HPE’s interest in Ayar Labs’ optical interconnect technology is for both Slingshot and disaggregated architectures, the connectivity to the endpoint and the types of disaggregated endpoints built. So, for example, linking GPUs, linking CPUs, and also GPU-to-memory connections.

And just as with Nvidia’s designs, such connections have limitations in power, distance and cost.

“This kind of [optical input-output] technology allows you to overcome some of these limitations,” says Terpstra. “And that will become a part of how we construct these systems in the next few years.”

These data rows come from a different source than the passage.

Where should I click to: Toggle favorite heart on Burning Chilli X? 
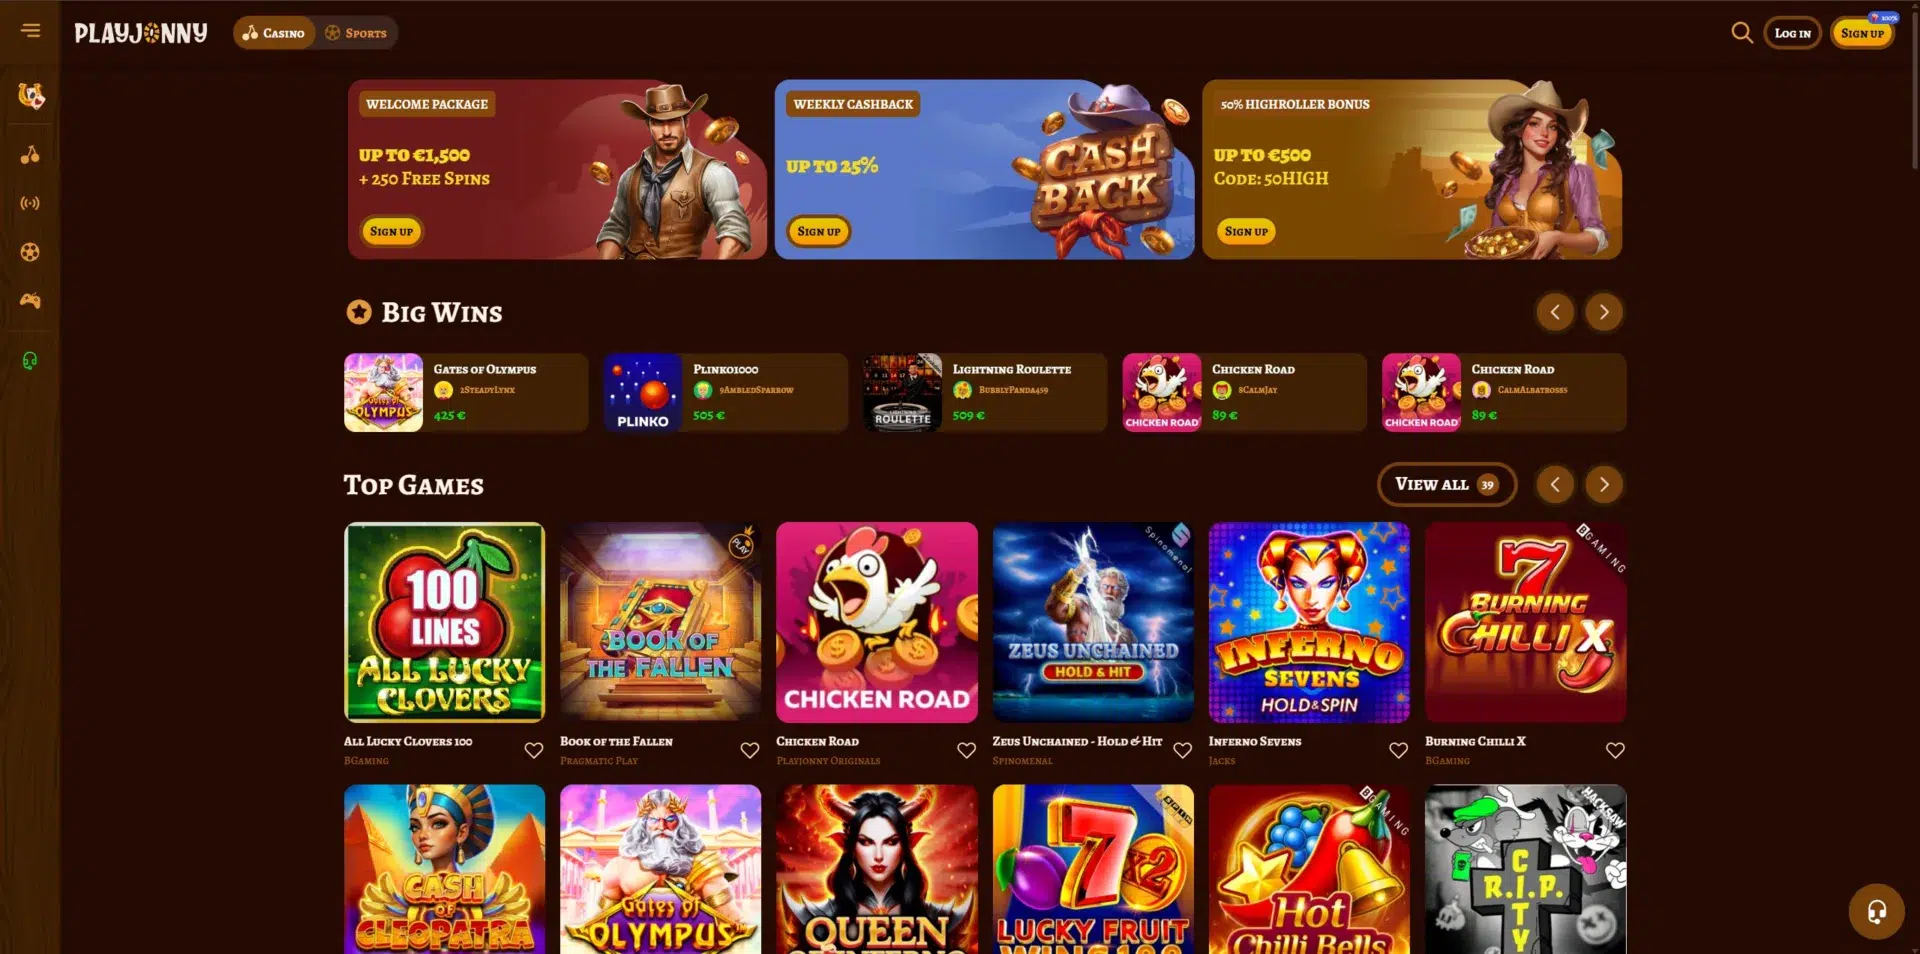pyautogui.click(x=1615, y=750)
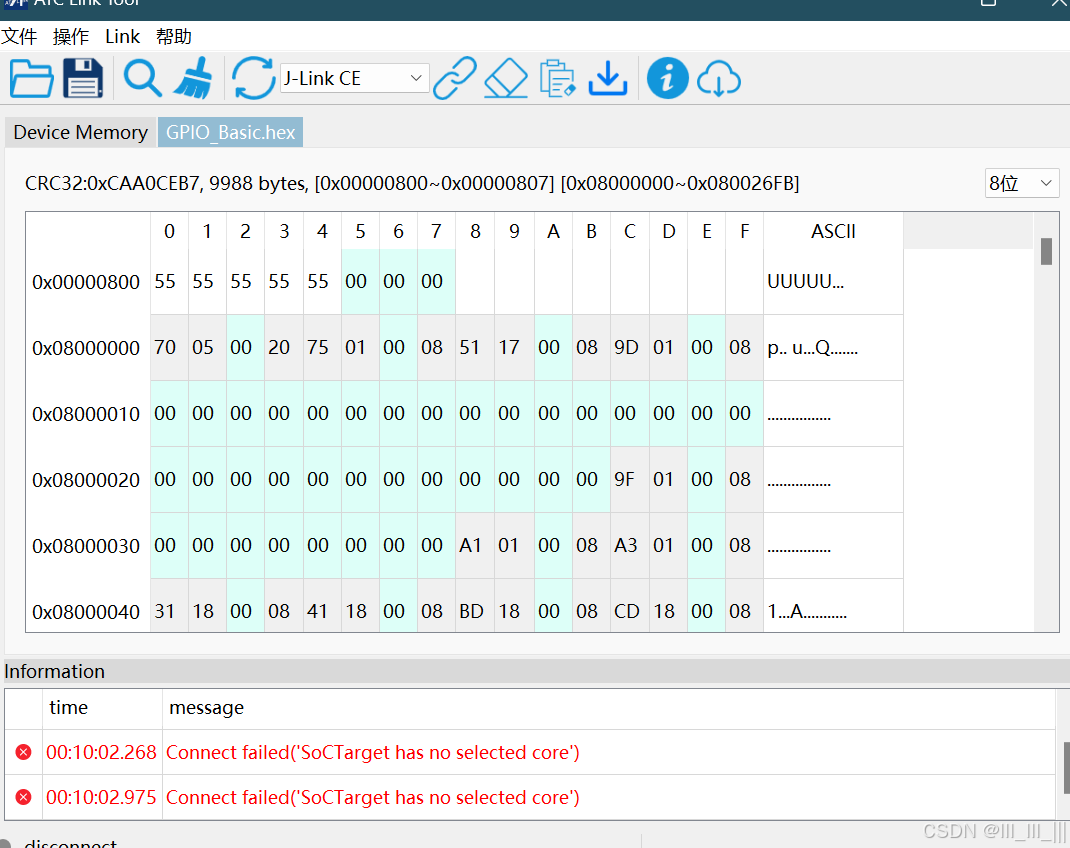Click the open file folder icon

coord(31,78)
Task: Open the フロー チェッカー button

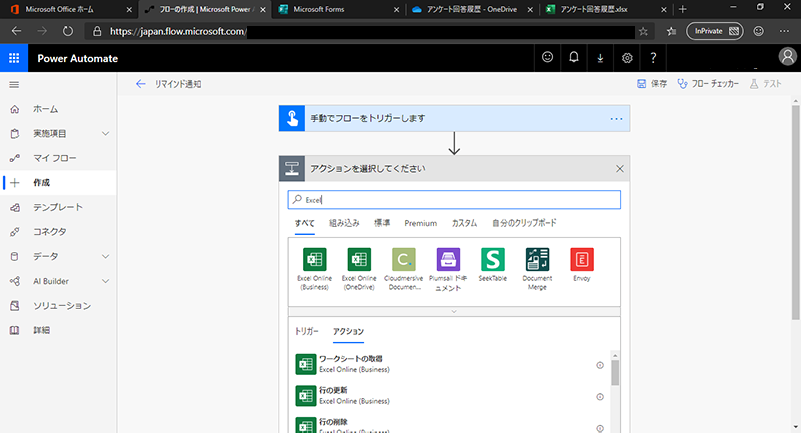Action: tap(708, 84)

Ayar Labs’ work with both Nvidia and HPE has been ongoing since the year-start.

Funding

How will Ayar Labs be using the latest funding?

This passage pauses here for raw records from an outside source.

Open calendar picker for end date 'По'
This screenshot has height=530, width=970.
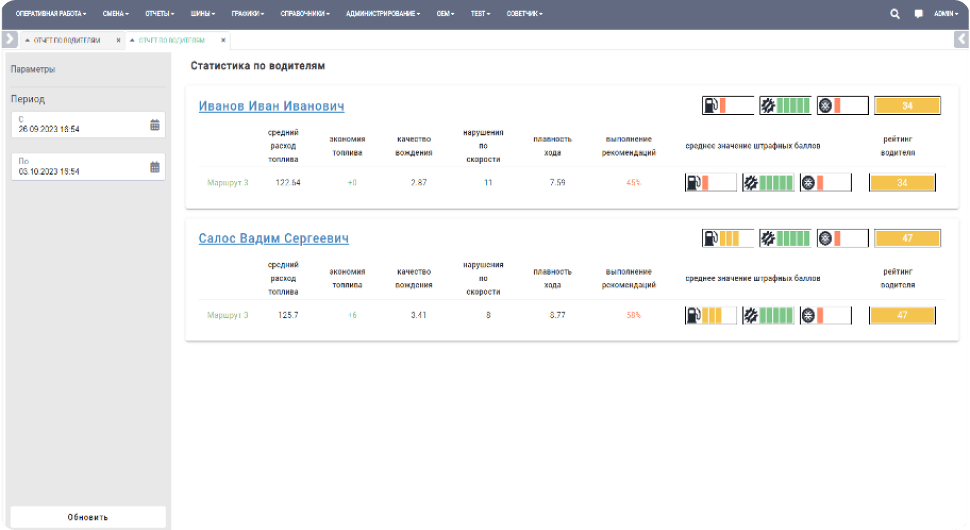(x=155, y=167)
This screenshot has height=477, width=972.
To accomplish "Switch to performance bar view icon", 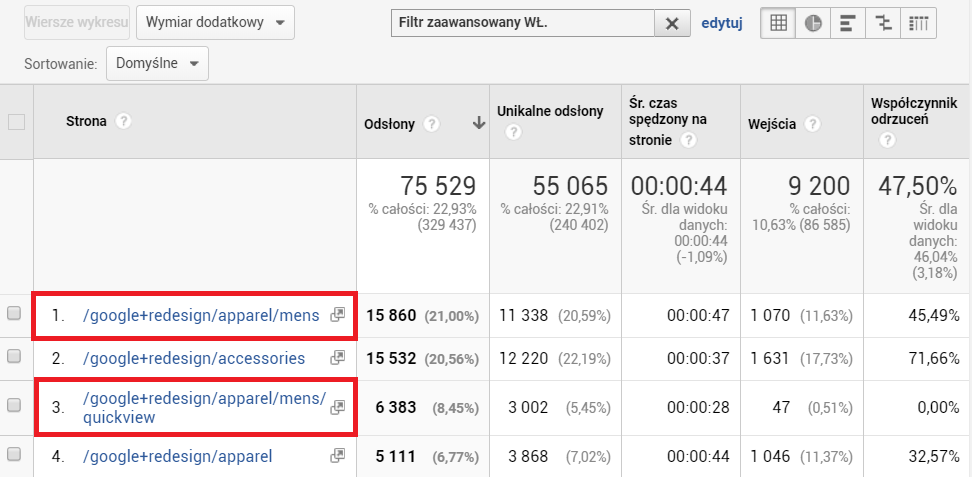I will 847,23.
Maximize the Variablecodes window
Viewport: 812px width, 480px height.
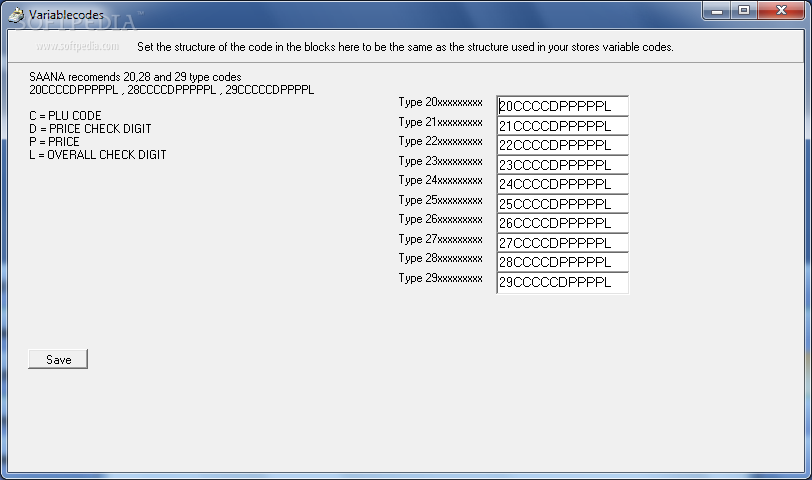(x=744, y=10)
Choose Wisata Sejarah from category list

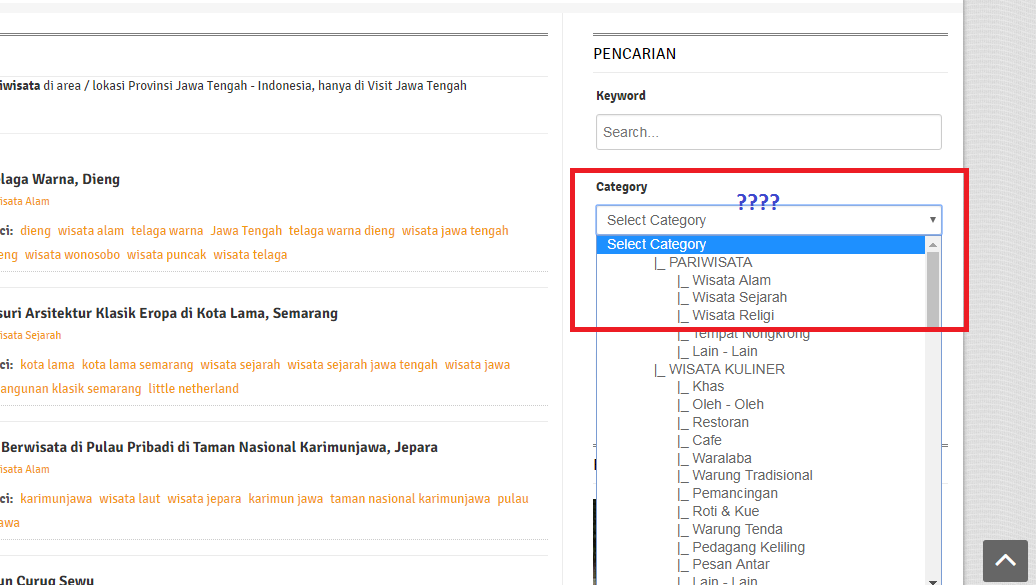[739, 297]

“Well, I can make payroll,” quips Wuischpard.

The funding will help staff recruitment; the company expects to have 130 staff by year-end. It will also help with manufacturing and issues such as quality and testing.

The start-up has orders this year to deliver thousands of units that meet certain specification and quality levels. “Samples to thousands of units is probably harder than going from thousands to tens of thousands of units,” says Wuischpard.

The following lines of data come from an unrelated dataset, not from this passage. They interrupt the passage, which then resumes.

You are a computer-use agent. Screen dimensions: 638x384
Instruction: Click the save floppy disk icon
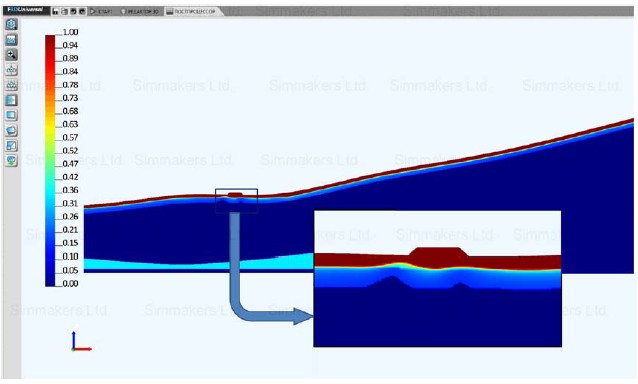pos(55,11)
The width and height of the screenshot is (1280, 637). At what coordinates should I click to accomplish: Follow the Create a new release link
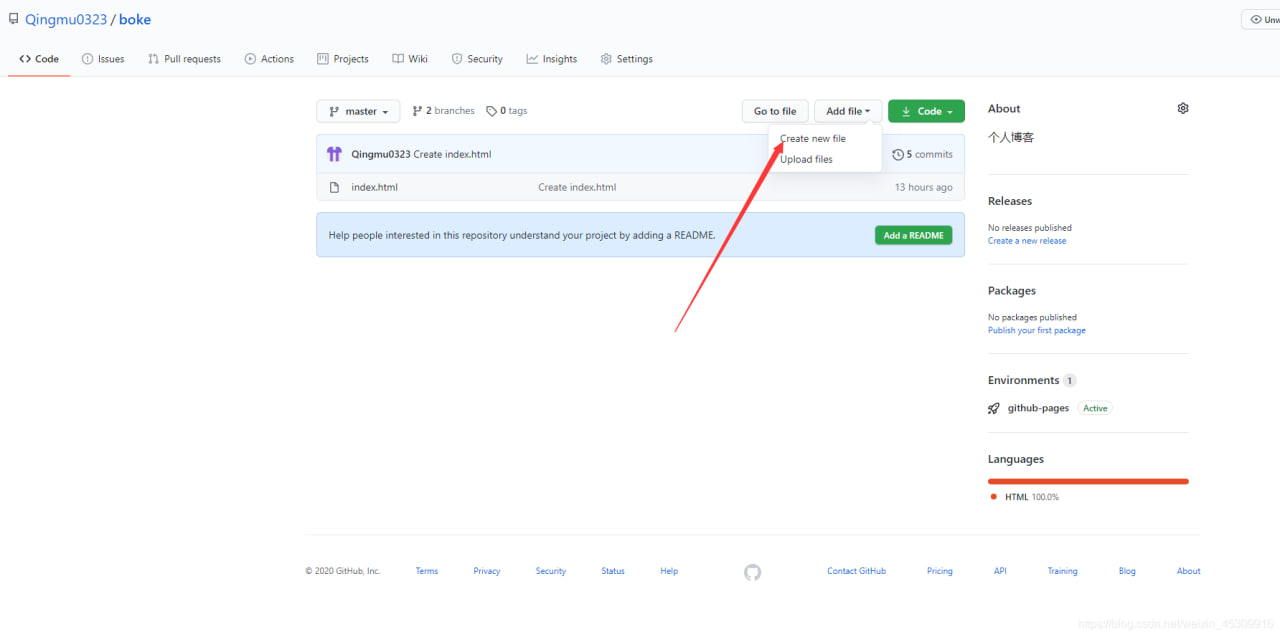coord(1027,241)
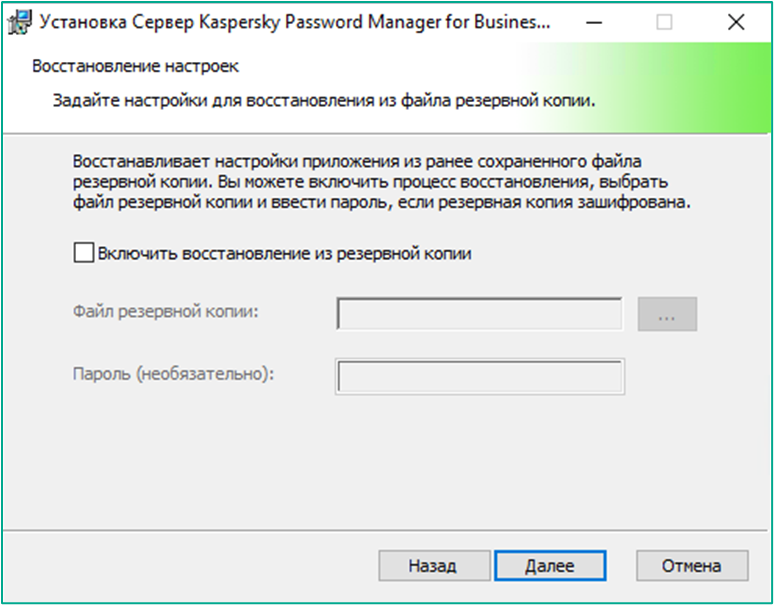Click the 'Файл резервной копии' path field
This screenshot has width=774, height=605.
pyautogui.click(x=479, y=314)
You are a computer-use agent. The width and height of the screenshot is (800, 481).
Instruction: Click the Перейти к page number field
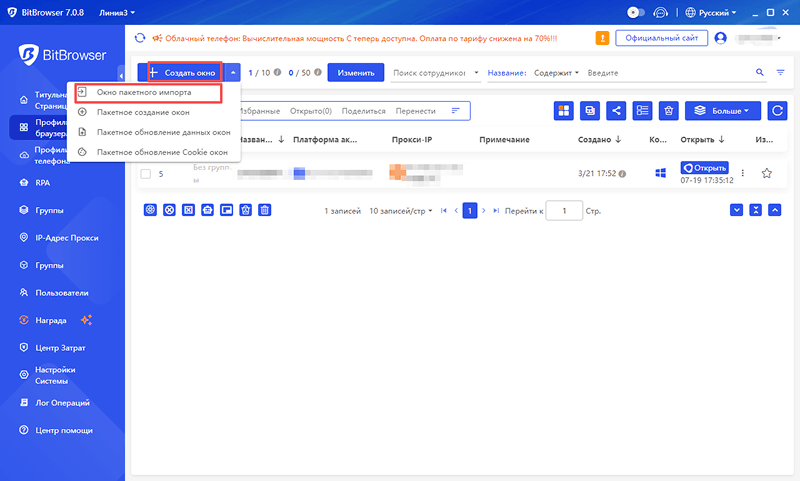[x=565, y=211]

The company also has other partnerships in the pipeline, says Wuischpard, that it will announce in future.


II-VI’s VCSEL approach for co-packaged optics

Vipul Bhatt

Co-packaged optics was a central theme at this year’s OFC show, held in San Diego. But the solutions detailed were primarily using single-mode lasers and fibre.

The firm II-VI is beating a co-packaged optics path using vertical-cavity surface-emitting lasers (VCSELs) and multi-mode fibre while also pursuing single-mode, silicon photonics-based co-packaged optics.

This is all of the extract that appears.